Open jingqilin opened 5 years ago
I am not quite sure how to do it. I think PCA would be a good choice. However, I am not sure how to really use it.
Hi,
I think you can call the built-in function filter to filter elements. The function filters out the elements in the sequence where the function function is called with False results, and outputs only the list of elements that meet the criteria.
Thanks, Xinyu Zhang
Hi, For the columns, you can just drop them if you think you don't need them. For the rows, you can check what you want to use and filter them out.
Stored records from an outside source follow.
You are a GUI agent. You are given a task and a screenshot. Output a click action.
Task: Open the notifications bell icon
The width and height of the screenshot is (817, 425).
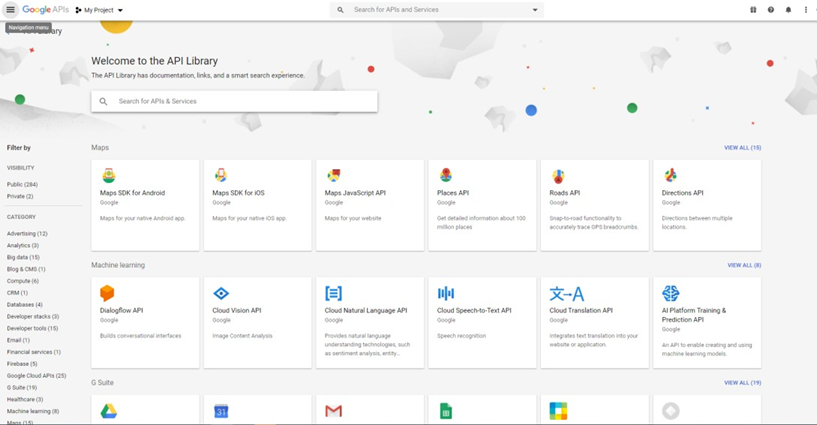pyautogui.click(x=788, y=10)
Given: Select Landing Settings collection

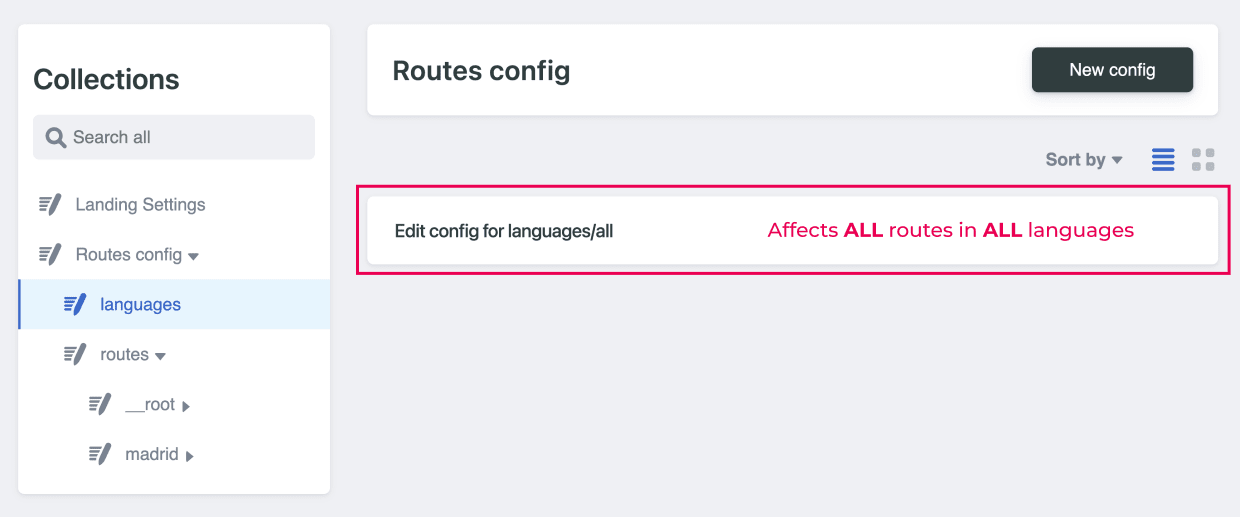Looking at the screenshot, I should [x=174, y=205].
Hope it will help! ^_^
I agree with Iris0114. To drop the columns, you can use the below code: df = df.drop(columns=['column1', 'column1'])
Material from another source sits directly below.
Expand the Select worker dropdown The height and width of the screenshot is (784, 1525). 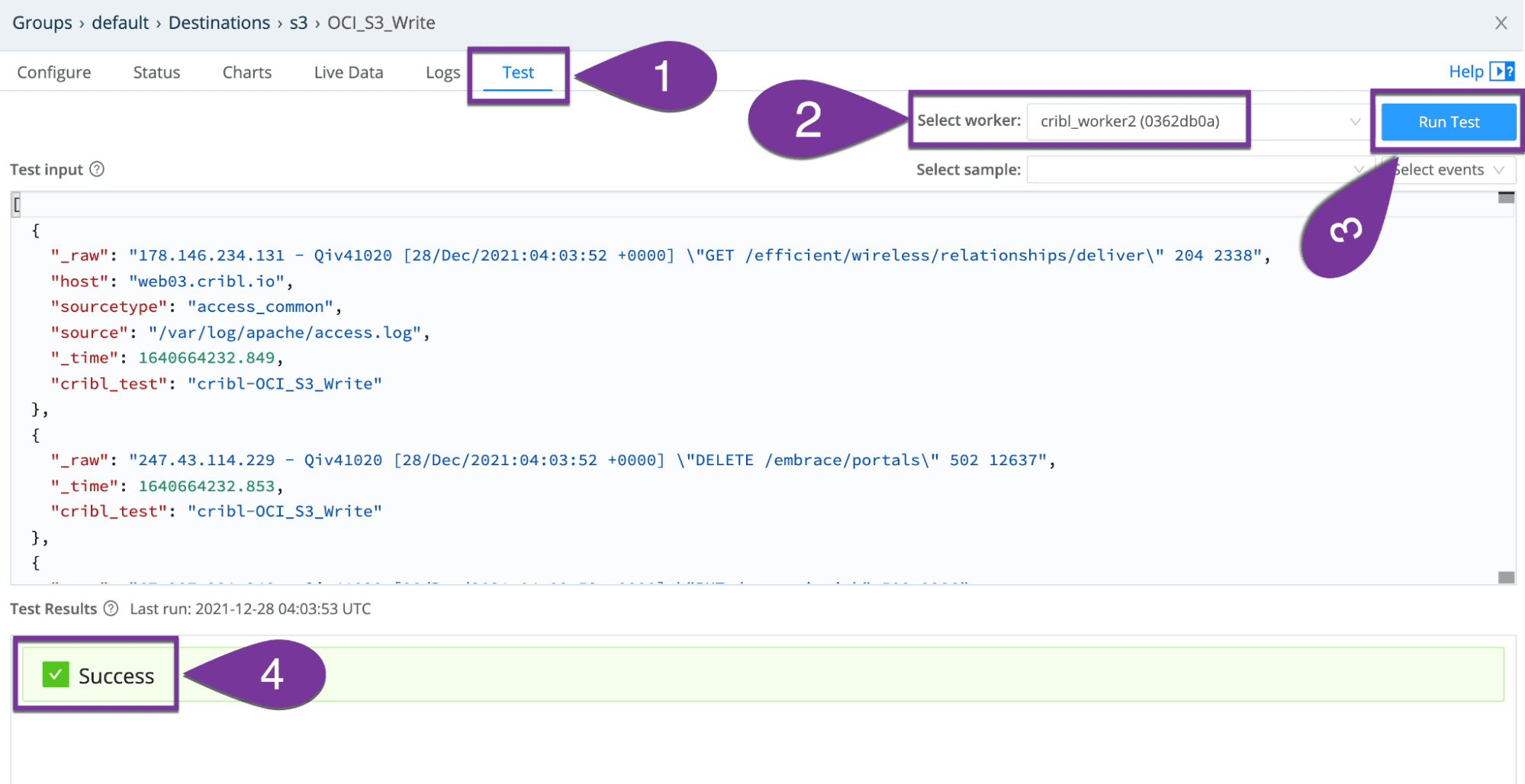(1354, 122)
You can also apply conditional checks to filter the data as per your requirement.
Hi,
In this situation when you really don't know which columns you want to use and which not. I recommend plotting correlation plot for all variables after treating them for missing or null values. You can do that using below code. And once, you get correlation coefficients of parameters, choose that parameters which have the highest correlation with your target variable.
This is not a full proof method like Ordinary Least Squares or PCS, but this does provide basic insights into the data when a dataset is huge with lots of parameters in it.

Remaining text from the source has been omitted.